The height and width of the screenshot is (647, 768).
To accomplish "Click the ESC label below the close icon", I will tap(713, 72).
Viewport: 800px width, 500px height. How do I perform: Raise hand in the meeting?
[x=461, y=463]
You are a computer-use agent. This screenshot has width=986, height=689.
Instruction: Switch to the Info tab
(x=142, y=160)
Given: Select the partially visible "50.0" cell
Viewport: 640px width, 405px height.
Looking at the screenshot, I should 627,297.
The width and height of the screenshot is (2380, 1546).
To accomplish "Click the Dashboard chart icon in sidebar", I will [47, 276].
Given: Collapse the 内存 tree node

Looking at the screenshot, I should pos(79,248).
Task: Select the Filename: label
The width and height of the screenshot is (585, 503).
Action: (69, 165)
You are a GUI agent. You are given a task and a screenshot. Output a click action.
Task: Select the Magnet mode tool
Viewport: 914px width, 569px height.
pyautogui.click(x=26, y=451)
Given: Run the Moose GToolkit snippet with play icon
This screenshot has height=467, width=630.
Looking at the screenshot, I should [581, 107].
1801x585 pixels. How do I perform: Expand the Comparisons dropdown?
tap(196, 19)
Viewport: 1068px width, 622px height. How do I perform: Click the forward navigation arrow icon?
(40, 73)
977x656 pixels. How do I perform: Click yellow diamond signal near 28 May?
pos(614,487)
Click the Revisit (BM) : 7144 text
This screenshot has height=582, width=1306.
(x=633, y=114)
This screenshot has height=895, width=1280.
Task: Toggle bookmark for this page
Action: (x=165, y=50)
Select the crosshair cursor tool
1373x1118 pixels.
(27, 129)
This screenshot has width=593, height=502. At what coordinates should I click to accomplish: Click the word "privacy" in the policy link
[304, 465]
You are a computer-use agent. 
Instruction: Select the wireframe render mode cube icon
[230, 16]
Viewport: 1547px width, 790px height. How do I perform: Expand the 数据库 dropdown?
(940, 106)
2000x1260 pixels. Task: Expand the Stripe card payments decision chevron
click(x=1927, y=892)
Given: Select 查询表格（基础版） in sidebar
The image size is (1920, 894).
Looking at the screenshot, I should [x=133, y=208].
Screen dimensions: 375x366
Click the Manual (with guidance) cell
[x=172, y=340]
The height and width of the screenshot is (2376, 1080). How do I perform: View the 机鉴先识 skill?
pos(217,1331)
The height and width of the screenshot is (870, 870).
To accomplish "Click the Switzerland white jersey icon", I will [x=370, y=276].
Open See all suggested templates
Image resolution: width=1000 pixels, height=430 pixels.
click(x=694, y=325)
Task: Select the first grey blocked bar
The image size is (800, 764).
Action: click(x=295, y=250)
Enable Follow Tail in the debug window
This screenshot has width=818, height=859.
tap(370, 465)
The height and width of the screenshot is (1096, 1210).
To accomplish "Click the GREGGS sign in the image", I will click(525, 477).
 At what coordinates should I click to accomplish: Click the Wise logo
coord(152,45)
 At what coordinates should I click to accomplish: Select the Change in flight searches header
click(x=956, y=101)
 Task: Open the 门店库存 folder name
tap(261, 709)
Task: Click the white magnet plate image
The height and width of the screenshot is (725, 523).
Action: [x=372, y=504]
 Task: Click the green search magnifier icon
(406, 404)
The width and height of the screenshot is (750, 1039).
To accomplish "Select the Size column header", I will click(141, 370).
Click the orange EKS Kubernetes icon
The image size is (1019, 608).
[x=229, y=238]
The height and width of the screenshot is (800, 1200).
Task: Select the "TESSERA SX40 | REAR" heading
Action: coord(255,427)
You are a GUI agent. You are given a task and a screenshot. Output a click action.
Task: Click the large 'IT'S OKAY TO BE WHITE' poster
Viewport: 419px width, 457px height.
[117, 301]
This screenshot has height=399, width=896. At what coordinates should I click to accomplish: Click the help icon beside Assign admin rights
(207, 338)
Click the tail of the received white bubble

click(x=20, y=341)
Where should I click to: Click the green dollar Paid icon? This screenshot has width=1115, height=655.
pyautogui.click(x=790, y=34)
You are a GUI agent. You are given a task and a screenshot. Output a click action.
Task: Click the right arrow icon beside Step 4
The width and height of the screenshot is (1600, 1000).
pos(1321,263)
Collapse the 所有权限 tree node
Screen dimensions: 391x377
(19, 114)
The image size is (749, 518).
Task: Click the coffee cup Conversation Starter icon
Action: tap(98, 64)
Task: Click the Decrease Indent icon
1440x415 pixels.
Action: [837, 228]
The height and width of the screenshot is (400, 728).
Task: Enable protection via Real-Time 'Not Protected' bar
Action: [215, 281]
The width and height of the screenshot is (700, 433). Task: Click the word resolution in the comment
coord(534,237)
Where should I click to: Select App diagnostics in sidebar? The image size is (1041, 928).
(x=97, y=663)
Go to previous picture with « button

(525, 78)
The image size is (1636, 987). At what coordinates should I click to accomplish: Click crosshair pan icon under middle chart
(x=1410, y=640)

===============

**TASK STATEMENT:** The data above is to be given again, with every line exact.

**EXERCISE OUTPUT:**
The height and width of the screenshot is (647, 768).
To accomplish "Click the ESC label below the close icon", I will tap(713, 72).
Viewport: 800px width, 500px height. How do I perform: Raise hand in the meeting?
[x=461, y=463]
You are a computer-use agent. This screenshot has width=986, height=689.
Instruction: Switch to the Info tab
(x=142, y=160)
Given: Select the partially visible "50.0" cell
Viewport: 640px width, 405px height.
Looking at the screenshot, I should 627,297.
The width and height of the screenshot is (2380, 1546).
To accomplish "Click the Dashboard chart icon in sidebar", I will [47, 276].
Given: Collapse the 内存 tree node

Looking at the screenshot, I should pos(79,248).
Task: Select the Filename: label
The width and height of the screenshot is (585, 503).
Action: (69, 165)
You are a GUI agent. You are given a task and a screenshot. Output a click action.
Task: Select the Magnet mode tool
Viewport: 914px width, 569px height.
pyautogui.click(x=26, y=451)
Given: Run the Moose GToolkit snippet with play icon
This screenshot has height=467, width=630.
Looking at the screenshot, I should [581, 107].
1801x585 pixels. How do I perform: Expand the Comparisons dropdown?
tap(196, 19)
Viewport: 1068px width, 622px height. How do I perform: Click the forward navigation arrow icon?
(40, 73)
977x656 pixels. How do I perform: Click yellow diamond signal near 28 May?
pos(614,487)
Click the Revisit (BM) : 7144 text
This screenshot has height=582, width=1306.
(x=633, y=114)
This screenshot has height=895, width=1280.
Task: Toggle bookmark for this page
Action: (x=165, y=50)
Select the crosshair cursor tool
1373x1118 pixels.
(27, 129)
This screenshot has width=593, height=502. At what coordinates should I click to accomplish: Click the word "privacy" in the policy link
[304, 465]
You are a computer-use agent. 
Instruction: Select the wireframe render mode cube icon
[230, 16]
Viewport: 1547px width, 790px height. How do I perform: Expand the 数据库 dropdown?
(940, 106)
2000x1260 pixels. Task: Expand the Stripe card payments decision chevron
click(x=1927, y=892)
Given: Select 查询表格（基础版） in sidebar
The image size is (1920, 894).
Looking at the screenshot, I should [x=133, y=208].
Screen dimensions: 375x366
Click the Manual (with guidance) cell
[x=172, y=340]
The height and width of the screenshot is (2376, 1080). How do I perform: View the 机鉴先识 skill?
pos(217,1331)
The height and width of the screenshot is (870, 870).
To accomplish "Click the Switzerland white jersey icon", I will [x=370, y=276].
Open See all suggested templates
Image resolution: width=1000 pixels, height=430 pixels.
click(x=694, y=325)
Task: Select the first grey blocked bar
The image size is (800, 764).
Action: click(x=295, y=250)
Enable Follow Tail in the debug window
This screenshot has width=818, height=859.
tap(370, 465)
The height and width of the screenshot is (1096, 1210).
To accomplish "Click the GREGGS sign in the image", I will click(525, 477).
 At what coordinates should I click to accomplish: Click the Wise logo
coord(152,45)
 At what coordinates should I click to accomplish: Select the Change in flight searches header
click(x=956, y=101)
 Task: Open the 门店库存 folder name
tap(261, 709)
Task: Click the white magnet plate image
The height and width of the screenshot is (725, 523).
Action: [x=372, y=504]
 Task: Click the green search magnifier icon
(406, 404)
The width and height of the screenshot is (750, 1039).
To accomplish "Select the Size column header", I will click(141, 370).
Click the orange EKS Kubernetes icon
The image size is (1019, 608).
[x=229, y=238]
The height and width of the screenshot is (800, 1200).
Task: Select the "TESSERA SX40 | REAR" heading
Action: coord(255,427)
You are a GUI agent. You are given a task and a screenshot. Output a click action.
Task: Click the large 'IT'S OKAY TO BE WHITE' poster
Viewport: 419px width, 457px height.
[117, 301]
This screenshot has height=399, width=896. At what coordinates should I click to accomplish: Click the help icon beside Assign admin rights
(207, 338)
Click the tail of the received white bubble

click(x=20, y=341)
Where should I click to: Click the green dollar Paid icon? This screenshot has width=1115, height=655.
pyautogui.click(x=790, y=34)
You are a GUI agent. You are given a task and a screenshot. Output a click action.
Task: Click the right arrow icon beside Step 4
The width and height of the screenshot is (1600, 1000).
pos(1321,263)
Collapse the 所有权限 tree node
Screen dimensions: 391x377
(19, 114)
The image size is (749, 518).
Task: Click the coffee cup Conversation Starter icon
Action: tap(98, 64)
Task: Click the Decrease Indent icon
1440x415 pixels.
Action: [837, 228]
The height and width of the screenshot is (400, 728).
Task: Enable protection via Real-Time 'Not Protected' bar
Action: [215, 281]
The width and height of the screenshot is (700, 433). Task: Click the word resolution in the comment
coord(534,237)
Where should I click to: Select App diagnostics in sidebar? The image size is (1041, 928).
(x=97, y=663)
Go to previous picture with « button

(525, 78)
The image size is (1636, 987). At what coordinates should I click to accomplish: Click crosshair pan icon under middle chart
(x=1410, y=640)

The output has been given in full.